Pielgrzymka na Jasną Górę zatrzymana przez policję
Pielgrzymi udali się na Jasną Górę w intencji ustania pandemii. Po ok. 30 kilometrach interweniowała policja.
Pątnicy zostali zatrzymani w okolicach Słupi (powiat skierniewicki). Do Częstochowy mieli dotrzeć w sobotę.
Jak informuje portal lowicz24.eu pielgrzymka rozpoczęła się poranną mszą świętą w kościele sióstr bernardynek. Przewodniczył jej biskup senior diecezji łowickiej Józef Zawitkowski. Jak podkreślił, to historyczna pielgrzymka, która wyrusza do Matki Bożej Częstochowskiej mimo panującej pandemii. Przypomniał, że 125 lat temu pielgrzymi z Łowicza uprosili ustanie zarazy cholery, która dziesiątkowała miasto.

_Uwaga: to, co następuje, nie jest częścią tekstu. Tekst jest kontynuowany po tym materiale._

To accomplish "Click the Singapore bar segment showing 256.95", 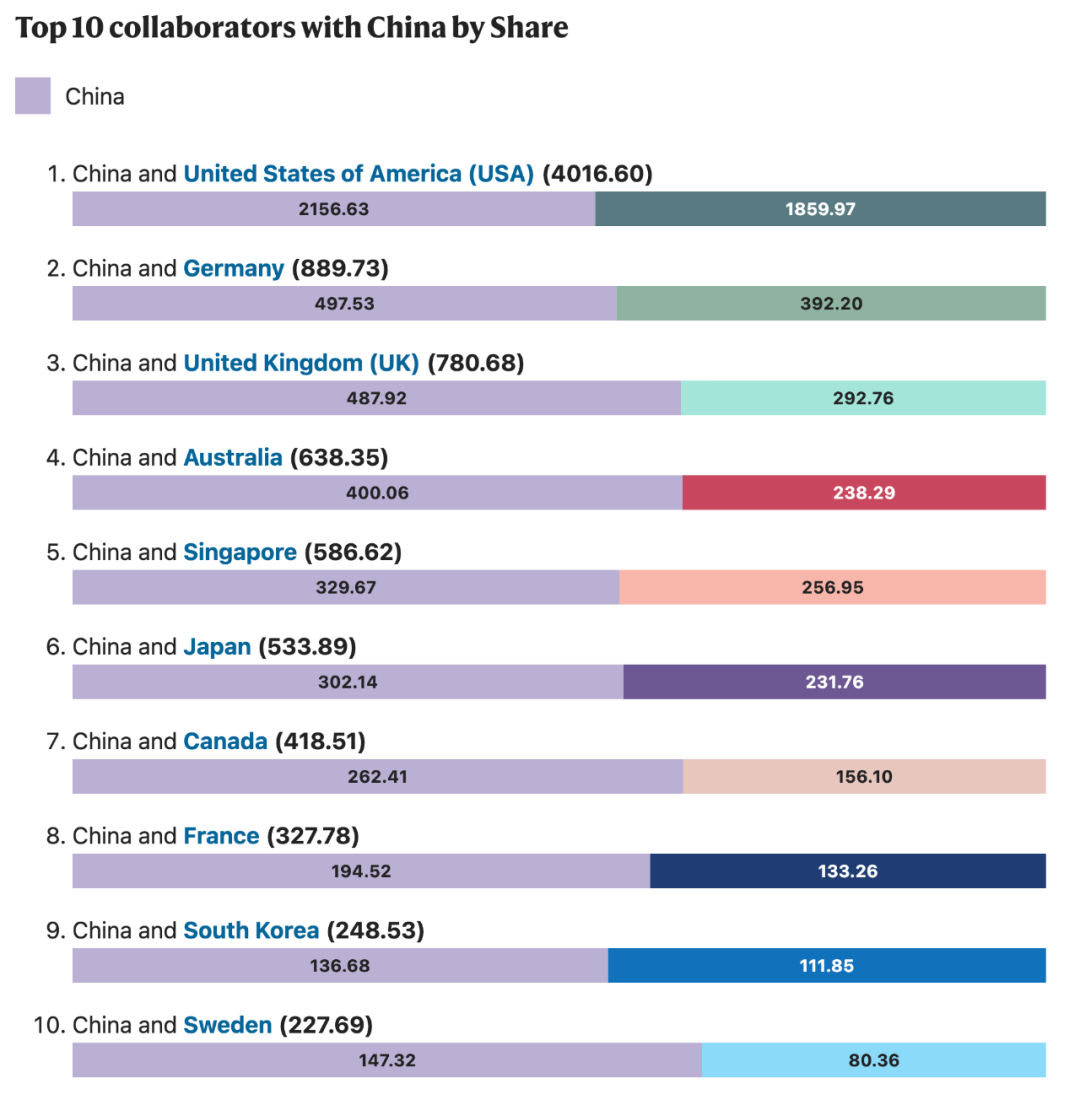I will point(832,587).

Według portalu, pątnicy zostali zatrzymani przez policję w okolicach Słupi (powiat skierniewicki). Powołując się funkcjonariusza skierniewickiej policji, portal poinformował, że pielgrzymka została zatrzymana z powodu nielegalnego zgromadzenia. Jej uczestnicy zostali wylegitymowani.
W rozmowie z portalem Onet mł.insp. Joanna Kącka, rzecznik prasowy komendanta wojewódzkiego policji w Łodzi, komentowała, że zdaniem funkcjonariuszy, przepisy dot. obostrzeń w stanie epidemii nie były przestrzegane. - Przemieszczanie się w ten sposób tak licznej grupy pod przewodnictwem księdza z łowickiej parafii, w naszej ocenie nie zapewniało przestrzegania obowiązujących nakazów i zakazów stojących na straży bezpieczeństwa sanitarnego
Część pątników wróciła już autami do domu, a niektórzy zapowiadają, że będą kontynuować pielgrzymowanie na Jasną Górę. Do Częstochowy mają dotrzeć w sobotę, w wigilię uroczystości Zesłania Ducha Świętego.
Portal lowicz24.eu przypomina, że Łowicka Piesza Pielgrzymka jest jedną z najstarszych w Polsce. Pątnicy wędrują na Jasną Górę nieprzerwanie od 1656 roku.